── EXERCISE DATA ──

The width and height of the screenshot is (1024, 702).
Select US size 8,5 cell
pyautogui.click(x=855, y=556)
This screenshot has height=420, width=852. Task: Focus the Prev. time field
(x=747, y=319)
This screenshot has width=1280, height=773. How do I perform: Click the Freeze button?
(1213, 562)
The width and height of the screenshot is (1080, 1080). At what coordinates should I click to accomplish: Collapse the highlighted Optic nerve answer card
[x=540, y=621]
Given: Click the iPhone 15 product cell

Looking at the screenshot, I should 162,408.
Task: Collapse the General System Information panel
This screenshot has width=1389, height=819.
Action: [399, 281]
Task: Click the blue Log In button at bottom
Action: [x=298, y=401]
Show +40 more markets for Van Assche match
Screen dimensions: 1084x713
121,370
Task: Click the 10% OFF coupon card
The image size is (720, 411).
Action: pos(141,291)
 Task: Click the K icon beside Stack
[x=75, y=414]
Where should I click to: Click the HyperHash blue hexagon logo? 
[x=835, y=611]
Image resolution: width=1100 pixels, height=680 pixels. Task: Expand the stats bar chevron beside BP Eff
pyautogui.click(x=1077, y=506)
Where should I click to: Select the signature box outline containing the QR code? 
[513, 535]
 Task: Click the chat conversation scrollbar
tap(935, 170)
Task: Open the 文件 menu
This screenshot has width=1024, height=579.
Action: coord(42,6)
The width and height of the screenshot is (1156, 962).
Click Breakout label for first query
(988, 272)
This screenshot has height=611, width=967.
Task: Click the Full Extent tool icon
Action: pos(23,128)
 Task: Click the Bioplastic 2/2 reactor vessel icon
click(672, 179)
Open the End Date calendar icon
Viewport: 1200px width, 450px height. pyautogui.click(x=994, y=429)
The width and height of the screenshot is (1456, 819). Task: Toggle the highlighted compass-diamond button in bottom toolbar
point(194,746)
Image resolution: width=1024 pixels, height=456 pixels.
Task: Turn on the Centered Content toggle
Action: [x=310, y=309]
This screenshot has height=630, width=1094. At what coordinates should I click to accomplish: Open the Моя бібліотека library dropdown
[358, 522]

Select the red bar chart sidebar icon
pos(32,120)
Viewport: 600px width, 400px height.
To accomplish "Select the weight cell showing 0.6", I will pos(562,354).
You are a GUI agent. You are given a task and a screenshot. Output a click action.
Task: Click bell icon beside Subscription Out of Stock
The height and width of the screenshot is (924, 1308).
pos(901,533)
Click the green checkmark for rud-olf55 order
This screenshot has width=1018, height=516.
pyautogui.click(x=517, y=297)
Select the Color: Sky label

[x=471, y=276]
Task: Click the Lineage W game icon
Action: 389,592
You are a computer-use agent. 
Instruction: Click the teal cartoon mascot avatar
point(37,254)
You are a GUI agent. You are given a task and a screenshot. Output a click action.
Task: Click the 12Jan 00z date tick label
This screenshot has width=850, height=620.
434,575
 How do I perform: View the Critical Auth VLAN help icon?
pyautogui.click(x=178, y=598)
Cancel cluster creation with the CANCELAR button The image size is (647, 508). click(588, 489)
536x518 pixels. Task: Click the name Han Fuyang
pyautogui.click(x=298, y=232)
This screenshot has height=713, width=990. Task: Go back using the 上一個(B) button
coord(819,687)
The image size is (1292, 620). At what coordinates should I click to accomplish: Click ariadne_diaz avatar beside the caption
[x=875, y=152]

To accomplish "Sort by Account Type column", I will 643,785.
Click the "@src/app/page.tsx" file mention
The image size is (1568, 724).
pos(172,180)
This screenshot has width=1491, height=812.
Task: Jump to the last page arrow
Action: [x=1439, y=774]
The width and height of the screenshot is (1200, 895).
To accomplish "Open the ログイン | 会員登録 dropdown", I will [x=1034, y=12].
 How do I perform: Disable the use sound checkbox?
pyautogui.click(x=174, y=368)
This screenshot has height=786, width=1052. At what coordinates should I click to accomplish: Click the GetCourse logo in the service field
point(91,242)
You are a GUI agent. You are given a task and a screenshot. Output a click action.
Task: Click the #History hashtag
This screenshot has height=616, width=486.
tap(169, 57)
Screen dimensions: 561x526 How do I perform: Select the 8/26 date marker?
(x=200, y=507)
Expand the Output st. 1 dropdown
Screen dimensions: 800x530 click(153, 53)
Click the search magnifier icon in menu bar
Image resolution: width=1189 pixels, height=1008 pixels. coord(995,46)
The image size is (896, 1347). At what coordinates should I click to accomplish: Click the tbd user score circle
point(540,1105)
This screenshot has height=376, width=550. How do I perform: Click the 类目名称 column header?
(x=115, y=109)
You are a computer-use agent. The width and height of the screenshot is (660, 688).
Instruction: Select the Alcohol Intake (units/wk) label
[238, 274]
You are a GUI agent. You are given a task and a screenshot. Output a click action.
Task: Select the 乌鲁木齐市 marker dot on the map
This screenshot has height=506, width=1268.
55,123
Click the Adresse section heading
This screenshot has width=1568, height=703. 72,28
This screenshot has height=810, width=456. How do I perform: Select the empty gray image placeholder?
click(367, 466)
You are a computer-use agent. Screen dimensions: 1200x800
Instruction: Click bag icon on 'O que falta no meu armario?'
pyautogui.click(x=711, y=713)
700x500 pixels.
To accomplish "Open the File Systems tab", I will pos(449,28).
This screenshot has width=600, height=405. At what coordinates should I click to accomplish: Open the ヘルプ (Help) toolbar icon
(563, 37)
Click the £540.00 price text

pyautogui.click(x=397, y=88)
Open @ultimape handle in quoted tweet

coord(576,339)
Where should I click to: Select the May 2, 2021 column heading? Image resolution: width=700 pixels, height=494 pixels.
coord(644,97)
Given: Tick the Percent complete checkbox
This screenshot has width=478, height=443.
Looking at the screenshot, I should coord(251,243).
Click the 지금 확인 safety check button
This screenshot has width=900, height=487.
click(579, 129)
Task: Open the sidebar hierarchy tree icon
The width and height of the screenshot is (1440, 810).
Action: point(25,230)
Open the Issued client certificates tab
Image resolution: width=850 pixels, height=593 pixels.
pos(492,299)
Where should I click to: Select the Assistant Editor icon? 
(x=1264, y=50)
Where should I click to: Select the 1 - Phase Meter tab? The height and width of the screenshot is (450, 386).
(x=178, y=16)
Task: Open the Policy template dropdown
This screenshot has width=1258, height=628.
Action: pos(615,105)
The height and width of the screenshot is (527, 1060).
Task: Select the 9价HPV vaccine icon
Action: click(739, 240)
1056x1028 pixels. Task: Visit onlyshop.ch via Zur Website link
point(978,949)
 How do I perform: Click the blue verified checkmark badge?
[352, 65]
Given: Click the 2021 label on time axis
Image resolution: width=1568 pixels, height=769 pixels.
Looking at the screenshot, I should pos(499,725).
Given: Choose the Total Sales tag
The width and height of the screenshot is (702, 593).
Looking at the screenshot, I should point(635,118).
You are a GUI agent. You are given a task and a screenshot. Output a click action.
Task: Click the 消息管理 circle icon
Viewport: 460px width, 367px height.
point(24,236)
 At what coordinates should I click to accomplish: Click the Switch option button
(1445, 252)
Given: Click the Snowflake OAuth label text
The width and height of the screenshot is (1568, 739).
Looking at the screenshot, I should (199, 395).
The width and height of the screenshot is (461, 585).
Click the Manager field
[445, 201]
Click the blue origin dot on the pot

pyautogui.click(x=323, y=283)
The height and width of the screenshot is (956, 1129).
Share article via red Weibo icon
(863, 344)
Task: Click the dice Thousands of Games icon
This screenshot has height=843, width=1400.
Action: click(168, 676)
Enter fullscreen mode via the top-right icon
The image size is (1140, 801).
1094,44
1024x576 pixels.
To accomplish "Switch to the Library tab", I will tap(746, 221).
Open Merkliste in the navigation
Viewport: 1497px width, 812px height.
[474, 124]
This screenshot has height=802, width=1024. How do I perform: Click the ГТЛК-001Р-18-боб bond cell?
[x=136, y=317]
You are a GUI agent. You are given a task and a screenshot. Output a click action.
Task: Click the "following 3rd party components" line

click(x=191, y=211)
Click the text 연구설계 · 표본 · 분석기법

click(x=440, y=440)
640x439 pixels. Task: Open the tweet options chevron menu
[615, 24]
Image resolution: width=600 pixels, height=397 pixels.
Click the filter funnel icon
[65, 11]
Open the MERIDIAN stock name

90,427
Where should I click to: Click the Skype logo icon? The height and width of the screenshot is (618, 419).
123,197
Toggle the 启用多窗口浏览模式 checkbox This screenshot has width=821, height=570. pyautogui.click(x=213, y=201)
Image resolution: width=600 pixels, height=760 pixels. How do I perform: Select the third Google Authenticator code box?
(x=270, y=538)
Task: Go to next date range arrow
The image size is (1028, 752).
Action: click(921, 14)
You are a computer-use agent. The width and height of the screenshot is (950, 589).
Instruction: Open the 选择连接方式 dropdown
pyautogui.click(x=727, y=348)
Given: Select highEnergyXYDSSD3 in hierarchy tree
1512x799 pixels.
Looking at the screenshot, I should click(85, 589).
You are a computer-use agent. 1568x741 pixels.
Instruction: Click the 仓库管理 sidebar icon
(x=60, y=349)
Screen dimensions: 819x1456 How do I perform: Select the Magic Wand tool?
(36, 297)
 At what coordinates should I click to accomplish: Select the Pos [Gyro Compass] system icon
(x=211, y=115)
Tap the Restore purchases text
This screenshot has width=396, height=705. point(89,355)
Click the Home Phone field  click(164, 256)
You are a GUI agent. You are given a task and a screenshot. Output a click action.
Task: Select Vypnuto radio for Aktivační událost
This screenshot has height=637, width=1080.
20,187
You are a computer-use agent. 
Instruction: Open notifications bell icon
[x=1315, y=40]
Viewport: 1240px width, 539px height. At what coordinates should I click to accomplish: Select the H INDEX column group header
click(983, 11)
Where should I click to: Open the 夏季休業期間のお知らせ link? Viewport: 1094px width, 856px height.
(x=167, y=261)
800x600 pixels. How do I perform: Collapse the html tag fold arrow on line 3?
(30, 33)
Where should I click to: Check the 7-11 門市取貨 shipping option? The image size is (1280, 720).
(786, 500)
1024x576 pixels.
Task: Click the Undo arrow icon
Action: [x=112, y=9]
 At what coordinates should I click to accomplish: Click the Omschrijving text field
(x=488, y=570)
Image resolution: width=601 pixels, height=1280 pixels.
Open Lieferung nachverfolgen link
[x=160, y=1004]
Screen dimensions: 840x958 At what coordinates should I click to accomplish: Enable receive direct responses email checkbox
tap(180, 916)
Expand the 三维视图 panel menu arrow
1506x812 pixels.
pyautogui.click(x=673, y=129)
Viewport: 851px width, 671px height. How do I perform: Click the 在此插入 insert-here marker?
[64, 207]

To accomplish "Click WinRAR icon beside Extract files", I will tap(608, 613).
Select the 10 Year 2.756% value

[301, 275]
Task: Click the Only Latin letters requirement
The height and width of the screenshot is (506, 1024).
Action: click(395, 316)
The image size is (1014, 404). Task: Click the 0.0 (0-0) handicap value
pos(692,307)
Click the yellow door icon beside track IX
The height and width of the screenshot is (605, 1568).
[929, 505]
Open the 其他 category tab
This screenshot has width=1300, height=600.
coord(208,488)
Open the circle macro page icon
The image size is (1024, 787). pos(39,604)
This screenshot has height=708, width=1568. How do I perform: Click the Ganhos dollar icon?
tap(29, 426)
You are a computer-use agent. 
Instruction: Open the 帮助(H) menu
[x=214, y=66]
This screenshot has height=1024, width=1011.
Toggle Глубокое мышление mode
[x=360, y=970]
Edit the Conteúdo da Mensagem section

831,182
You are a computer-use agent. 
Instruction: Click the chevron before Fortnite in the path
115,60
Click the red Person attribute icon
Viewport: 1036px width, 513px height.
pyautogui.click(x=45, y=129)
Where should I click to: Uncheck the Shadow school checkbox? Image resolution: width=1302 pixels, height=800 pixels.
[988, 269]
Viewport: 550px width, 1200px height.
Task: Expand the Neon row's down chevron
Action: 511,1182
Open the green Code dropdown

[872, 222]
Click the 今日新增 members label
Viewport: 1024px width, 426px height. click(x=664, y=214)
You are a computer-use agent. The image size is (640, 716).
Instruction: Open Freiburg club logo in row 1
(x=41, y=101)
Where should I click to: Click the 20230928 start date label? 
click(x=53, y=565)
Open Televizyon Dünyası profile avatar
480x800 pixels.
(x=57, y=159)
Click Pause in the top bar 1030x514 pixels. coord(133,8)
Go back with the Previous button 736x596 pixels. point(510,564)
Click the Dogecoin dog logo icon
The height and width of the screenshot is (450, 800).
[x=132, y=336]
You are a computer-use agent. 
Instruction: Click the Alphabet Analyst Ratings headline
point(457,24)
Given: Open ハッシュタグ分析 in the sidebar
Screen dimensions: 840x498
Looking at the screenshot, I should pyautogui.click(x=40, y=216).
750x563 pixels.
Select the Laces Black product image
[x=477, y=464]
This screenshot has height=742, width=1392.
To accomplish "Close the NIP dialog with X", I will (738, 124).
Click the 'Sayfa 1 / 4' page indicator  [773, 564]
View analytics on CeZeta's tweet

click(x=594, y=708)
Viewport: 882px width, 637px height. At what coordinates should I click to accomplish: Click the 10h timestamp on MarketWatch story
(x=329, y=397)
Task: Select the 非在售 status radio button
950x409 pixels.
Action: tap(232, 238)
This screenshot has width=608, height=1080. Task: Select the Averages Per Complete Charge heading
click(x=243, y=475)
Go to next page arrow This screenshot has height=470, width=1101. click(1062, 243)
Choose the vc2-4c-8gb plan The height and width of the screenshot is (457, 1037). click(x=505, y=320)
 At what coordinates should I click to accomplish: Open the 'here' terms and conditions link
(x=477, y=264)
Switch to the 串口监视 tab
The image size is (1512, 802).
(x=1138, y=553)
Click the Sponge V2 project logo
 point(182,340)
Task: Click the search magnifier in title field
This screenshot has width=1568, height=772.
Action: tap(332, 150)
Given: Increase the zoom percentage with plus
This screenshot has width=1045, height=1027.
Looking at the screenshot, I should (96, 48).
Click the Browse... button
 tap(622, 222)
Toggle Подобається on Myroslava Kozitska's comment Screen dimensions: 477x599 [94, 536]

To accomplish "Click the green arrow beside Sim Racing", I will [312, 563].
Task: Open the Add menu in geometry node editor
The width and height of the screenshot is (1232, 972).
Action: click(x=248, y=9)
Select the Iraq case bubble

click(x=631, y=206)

───

▸ TASK PROMPT
"Viewport: 600px width, 400px height." marks the last line to print; print everything from the first line of the data through that line, unchanged, and nothing more.

▸ RESULT FOR THIS TASK
The width and height of the screenshot is (1024, 702).
Select US size 8,5 cell
pyautogui.click(x=855, y=556)
This screenshot has height=420, width=852. Task: Focus the Prev. time field
(x=747, y=319)
This screenshot has width=1280, height=773. How do I perform: Click the Freeze button?
(1213, 562)
The width and height of the screenshot is (1080, 1080). At what coordinates should I click to accomplish: Collapse the highlighted Optic nerve answer card
[x=540, y=621]
Given: Click the iPhone 15 product cell

Looking at the screenshot, I should 162,408.
Task: Collapse the General System Information panel
This screenshot has width=1389, height=819.
Action: [399, 281]
Task: Click the blue Log In button at bottom
Action: [x=298, y=401]
Show +40 more markets for Van Assche match
Screen dimensions: 1084x713
121,370
Task: Click the 10% OFF coupon card
The image size is (720, 411).
Action: pos(141,291)
 Task: Click the K icon beside Stack
[x=75, y=414]
Where should I click to: Click the HyperHash blue hexagon logo? 
[x=835, y=611]
Image resolution: width=1100 pixels, height=680 pixels. Task: Expand the stats bar chevron beside BP Eff
pyautogui.click(x=1077, y=506)
Where should I click to: Select the signature box outline containing the QR code? 
[513, 535]
 Task: Click the chat conversation scrollbar
tap(935, 170)
Task: Open the 文件 menu
This screenshot has width=1024, height=579.
Action: coord(42,6)
The width and height of the screenshot is (1156, 962).
Click Breakout label for first query
(988, 272)
This screenshot has height=611, width=967.
Task: Click the Full Extent tool icon
Action: pos(23,128)
 Task: Click the Bioplastic 2/2 reactor vessel icon
click(672, 179)
Open the End Date calendar icon
Viewport: 1200px width, 450px height. pyautogui.click(x=994, y=429)
The width and height of the screenshot is (1456, 819). Task: Toggle the highlighted compass-diamond button in bottom toolbar
point(194,746)
Image resolution: width=1024 pixels, height=456 pixels.
Task: Turn on the Centered Content toggle
Action: [x=310, y=309]
This screenshot has height=630, width=1094. At what coordinates should I click to accomplish: Open the Моя бібліотека library dropdown
[358, 522]

Select the red bar chart sidebar icon
pos(32,120)
Viewport: 600px width, 400px height.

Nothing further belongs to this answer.